Weekend Roundup for 16 October
Includes bulbous cupola, the return of Cock, and wine for breakfast
🌜 The Night Tube is coming back... Sort of. Sadiq announced on Thursday that the Central and Victoria lines will get a 24-hour weekend service again from 27 November. TfL have also said that the Jubilee, Northern and Piccadilly lines will run Night Tube services “as soon as practicable”.
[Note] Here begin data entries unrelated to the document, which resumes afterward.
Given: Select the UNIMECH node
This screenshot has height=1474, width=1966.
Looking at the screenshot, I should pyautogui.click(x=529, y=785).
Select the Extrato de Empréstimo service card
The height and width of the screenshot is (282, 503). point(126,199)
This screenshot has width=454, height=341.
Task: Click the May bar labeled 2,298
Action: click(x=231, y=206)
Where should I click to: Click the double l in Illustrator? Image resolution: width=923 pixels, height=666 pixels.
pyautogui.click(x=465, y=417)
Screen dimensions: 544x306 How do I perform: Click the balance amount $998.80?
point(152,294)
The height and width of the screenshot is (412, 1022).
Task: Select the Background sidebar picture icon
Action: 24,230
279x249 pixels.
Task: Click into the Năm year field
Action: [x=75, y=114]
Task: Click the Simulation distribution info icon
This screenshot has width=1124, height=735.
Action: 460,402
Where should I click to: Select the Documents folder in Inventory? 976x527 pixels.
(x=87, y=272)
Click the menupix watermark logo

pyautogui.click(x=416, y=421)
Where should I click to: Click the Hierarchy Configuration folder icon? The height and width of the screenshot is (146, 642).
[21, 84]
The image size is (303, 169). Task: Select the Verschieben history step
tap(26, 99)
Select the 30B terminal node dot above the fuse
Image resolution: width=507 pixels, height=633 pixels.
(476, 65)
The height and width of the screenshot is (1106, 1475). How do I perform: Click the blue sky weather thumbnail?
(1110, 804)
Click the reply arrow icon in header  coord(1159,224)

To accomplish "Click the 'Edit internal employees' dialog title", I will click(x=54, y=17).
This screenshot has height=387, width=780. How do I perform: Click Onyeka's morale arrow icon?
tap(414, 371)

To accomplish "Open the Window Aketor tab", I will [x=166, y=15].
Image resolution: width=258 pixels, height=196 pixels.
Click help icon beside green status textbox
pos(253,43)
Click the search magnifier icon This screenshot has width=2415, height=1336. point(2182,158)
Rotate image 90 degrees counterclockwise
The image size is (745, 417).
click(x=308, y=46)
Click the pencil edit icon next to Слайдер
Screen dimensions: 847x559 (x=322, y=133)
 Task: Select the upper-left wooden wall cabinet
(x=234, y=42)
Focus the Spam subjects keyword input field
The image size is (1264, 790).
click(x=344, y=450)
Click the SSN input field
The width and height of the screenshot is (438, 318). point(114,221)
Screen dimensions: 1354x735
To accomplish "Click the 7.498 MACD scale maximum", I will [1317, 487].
🚗 Following the publication of City Hall data, which showed that “BAME Londoners and those in poorer areas were more likely to suffer the effects of poor air quality” the Centre for London think tank has told the mayor and TfL that the Ultra-Low Emission Zone expansion (which comes into effect later this month) isn’t enough. They want London to “adopt a pay-per-mile road user charging scheme which would deliver cleaner air, increase walking and cycling, and reduce congestion, as well as provide a substantial income stream to help plug TfL’s finances.”
⛽ Before people drive anywhere they’ll need to get some petrol. A tenth of fuel stations in London and the southeast are still dry according to the Petrol Retailers Association, and station storage tanks “were an average of just 27 per cent full in London” as of the end of last week.
🎆 There’ll be no New Year’s Eve fireworks display again this year. Sadiq has called off the riverside display for the second year running because of “uncertainties caused by Covid”. There will still be a celebration in Trafalgar Square apparently, but no details yet on what that might involve.
🛖 Back in our 3 July Weekend Roundup we told you about the Solohaus project to build 200 modular homes to house rough sleepers. Well, the first 33 of these ‘pods’ have been built on disused land on Ermine Road in Tottenham and Time Out has been to have a look inside them. Apparently the first pod residents will move in by the start of next month.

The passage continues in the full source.